#### [What to work on]
What you return must be every line from the beginning of the data through the line holding "La Puissance du Web Marketing (999, 1570)", unchanged.

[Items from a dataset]
┌────────

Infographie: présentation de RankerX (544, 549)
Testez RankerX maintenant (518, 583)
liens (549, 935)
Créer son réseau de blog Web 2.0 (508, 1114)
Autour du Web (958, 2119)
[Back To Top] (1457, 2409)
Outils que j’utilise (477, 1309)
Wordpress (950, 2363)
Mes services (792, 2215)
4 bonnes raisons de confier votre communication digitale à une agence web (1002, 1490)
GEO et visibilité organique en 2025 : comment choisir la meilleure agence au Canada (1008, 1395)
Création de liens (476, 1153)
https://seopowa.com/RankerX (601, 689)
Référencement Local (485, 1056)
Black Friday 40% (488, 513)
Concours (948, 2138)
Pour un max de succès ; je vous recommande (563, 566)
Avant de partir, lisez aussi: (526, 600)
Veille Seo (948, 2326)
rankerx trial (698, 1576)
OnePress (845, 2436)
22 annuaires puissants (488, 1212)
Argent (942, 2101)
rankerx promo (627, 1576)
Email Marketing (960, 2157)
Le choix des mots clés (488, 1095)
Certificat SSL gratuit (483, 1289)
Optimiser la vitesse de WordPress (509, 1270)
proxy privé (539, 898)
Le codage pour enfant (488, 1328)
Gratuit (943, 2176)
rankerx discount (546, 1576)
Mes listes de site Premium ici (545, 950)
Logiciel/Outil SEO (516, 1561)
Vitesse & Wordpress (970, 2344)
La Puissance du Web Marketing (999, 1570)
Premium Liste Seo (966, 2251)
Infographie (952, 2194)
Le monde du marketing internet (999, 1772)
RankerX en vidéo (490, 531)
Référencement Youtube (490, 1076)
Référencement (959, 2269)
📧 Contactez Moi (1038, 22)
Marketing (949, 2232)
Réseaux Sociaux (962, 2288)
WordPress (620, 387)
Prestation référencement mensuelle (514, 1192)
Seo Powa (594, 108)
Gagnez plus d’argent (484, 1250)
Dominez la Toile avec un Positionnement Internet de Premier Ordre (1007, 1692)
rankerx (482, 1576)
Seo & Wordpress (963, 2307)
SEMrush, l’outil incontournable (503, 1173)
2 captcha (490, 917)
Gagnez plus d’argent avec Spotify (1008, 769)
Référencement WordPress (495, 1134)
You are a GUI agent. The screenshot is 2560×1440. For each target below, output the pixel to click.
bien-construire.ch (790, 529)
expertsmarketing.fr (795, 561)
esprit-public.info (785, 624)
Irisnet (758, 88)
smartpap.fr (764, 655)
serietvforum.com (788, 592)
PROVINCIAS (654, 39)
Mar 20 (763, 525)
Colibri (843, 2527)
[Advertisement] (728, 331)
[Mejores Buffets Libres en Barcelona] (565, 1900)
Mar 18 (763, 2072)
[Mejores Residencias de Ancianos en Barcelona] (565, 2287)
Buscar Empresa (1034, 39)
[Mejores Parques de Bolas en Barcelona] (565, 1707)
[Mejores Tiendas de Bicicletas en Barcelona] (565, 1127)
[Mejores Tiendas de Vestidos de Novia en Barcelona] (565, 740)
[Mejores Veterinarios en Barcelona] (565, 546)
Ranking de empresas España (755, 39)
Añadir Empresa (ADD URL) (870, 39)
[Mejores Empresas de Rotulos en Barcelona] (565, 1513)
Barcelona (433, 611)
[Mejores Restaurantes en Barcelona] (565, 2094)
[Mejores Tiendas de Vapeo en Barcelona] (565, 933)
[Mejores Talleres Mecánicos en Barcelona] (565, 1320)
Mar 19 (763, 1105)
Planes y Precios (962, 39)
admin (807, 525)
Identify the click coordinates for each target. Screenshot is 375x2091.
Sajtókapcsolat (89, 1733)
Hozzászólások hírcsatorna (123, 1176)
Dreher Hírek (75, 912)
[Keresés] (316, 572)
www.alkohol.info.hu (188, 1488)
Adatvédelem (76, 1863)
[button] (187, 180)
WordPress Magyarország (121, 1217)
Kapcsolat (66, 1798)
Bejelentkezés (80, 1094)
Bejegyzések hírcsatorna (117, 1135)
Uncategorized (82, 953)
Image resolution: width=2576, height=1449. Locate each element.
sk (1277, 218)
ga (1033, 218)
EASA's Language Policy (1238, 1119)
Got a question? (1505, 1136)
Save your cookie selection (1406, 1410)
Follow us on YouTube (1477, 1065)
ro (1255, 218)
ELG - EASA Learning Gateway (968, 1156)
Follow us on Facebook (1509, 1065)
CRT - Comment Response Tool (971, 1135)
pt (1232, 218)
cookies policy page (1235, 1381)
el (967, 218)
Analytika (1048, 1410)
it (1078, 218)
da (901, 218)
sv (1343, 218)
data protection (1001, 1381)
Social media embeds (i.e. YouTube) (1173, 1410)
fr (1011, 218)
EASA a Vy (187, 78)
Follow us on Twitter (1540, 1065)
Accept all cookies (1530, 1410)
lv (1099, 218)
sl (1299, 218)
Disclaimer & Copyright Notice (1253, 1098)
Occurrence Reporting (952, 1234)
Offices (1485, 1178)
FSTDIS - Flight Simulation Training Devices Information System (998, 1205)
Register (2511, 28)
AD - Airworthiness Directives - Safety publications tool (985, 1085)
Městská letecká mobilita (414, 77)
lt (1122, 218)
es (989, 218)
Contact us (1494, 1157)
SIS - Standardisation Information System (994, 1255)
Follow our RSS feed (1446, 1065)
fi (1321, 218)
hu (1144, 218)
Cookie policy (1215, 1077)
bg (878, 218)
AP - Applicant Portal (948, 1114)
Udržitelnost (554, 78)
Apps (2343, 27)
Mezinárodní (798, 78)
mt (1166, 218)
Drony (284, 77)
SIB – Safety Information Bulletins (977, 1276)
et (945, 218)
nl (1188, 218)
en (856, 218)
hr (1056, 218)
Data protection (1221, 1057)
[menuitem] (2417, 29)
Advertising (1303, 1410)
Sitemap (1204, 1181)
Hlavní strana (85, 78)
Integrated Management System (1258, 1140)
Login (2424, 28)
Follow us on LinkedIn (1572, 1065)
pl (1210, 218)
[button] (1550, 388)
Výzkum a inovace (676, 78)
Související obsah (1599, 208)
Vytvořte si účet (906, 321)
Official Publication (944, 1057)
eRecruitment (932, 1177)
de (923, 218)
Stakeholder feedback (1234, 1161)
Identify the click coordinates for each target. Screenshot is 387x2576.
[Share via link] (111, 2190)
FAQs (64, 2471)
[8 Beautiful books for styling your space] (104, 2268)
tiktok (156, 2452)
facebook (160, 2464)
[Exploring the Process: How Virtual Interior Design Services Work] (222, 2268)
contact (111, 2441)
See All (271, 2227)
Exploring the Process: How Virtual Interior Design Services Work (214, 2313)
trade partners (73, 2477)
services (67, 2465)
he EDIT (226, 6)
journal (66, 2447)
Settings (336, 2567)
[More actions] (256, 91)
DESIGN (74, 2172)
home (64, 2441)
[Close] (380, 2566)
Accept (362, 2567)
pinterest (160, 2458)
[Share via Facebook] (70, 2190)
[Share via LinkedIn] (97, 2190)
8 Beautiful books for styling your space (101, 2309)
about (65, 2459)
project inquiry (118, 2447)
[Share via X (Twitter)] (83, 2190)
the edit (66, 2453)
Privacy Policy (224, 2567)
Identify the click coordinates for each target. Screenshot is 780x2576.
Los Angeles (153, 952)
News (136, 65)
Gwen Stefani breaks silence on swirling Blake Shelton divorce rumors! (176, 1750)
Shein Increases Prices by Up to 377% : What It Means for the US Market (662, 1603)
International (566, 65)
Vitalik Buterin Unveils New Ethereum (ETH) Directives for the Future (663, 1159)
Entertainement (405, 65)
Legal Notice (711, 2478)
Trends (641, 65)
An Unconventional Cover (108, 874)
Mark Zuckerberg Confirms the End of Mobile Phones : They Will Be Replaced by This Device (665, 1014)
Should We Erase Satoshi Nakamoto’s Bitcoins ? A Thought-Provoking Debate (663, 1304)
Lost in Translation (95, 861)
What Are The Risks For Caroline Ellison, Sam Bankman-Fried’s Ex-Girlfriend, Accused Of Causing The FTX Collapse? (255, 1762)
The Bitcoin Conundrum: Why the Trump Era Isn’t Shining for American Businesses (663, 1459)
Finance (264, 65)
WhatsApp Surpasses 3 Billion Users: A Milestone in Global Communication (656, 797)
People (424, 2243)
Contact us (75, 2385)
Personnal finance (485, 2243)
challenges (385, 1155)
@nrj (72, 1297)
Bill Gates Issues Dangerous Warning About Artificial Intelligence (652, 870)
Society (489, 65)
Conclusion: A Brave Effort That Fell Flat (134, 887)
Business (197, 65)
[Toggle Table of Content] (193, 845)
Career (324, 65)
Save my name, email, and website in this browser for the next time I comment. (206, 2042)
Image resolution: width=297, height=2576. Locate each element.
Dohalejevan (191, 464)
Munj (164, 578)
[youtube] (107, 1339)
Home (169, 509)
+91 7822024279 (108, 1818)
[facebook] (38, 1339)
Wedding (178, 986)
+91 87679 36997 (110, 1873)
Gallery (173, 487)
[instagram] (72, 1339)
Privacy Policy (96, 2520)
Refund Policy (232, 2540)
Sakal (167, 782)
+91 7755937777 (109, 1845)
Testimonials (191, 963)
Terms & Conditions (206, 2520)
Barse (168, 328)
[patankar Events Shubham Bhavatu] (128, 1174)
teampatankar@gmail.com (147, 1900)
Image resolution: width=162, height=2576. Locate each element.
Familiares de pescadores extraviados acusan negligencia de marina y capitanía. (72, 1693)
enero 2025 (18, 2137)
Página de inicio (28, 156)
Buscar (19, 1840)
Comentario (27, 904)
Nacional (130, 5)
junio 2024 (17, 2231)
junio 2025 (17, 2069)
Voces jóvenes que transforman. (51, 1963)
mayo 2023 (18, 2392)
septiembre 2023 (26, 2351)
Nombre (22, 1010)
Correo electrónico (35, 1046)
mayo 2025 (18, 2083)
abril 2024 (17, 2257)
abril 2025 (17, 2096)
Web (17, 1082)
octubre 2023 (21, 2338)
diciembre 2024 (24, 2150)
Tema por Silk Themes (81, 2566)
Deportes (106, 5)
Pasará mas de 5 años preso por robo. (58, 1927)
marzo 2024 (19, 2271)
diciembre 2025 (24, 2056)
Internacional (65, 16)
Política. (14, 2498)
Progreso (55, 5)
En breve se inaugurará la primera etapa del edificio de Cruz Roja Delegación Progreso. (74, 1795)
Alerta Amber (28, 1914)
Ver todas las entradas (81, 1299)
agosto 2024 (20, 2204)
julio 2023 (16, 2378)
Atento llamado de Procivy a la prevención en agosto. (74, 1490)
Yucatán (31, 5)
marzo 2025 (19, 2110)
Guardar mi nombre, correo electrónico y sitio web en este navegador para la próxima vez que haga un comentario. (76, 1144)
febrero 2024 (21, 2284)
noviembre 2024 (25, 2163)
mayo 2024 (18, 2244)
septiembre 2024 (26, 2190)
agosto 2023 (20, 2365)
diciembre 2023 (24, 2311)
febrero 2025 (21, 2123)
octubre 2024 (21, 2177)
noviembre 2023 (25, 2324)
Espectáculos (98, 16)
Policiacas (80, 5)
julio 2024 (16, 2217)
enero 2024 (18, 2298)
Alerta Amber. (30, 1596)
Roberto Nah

└────────

#### [Final answer]
Infographie: présentation de RankerX (544, 549)
Testez RankerX maintenant (518, 583)
liens (549, 935)
Créer son réseau de blog Web 2.0 (508, 1114)
Autour du Web (958, 2119)
[Back To Top] (1457, 2409)
Outils que j’utilise (477, 1309)
Wordpress (950, 2363)
Mes services (792, 2215)
4 bonnes raisons de confier votre communication digitale à une agence web (1002, 1490)
GEO et visibilité organique en 2025 : comment choisir la meilleure agence au Canada (1008, 1395)
Création de liens (476, 1153)
https://seopowa.com/RankerX (601, 689)
Référencement Local (485, 1056)
Black Friday 40% (488, 513)
Concours (948, 2138)
Pour un max de succès ; je vous recommande (563, 566)
Avant de partir, lisez aussi: (526, 600)
Veille Seo (948, 2326)
rankerx trial (698, 1576)
OnePress (845, 2436)
22 annuaires puissants (488, 1212)
Argent (942, 2101)
rankerx promo (627, 1576)
Email Marketing (960, 2157)
Le choix des mots clés (488, 1095)
Certificat SSL gratuit (483, 1289)
Optimiser la vitesse de WordPress (509, 1270)
proxy privé (539, 898)
Le codage pour enfant (488, 1328)
Gratuit (943, 2176)
rankerx discount (546, 1576)
Mes listes de site Premium ici (545, 950)
Logiciel/Outil SEO (516, 1561)
Vitesse & Wordpress (970, 2344)
La Puissance du Web Marketing (999, 1570)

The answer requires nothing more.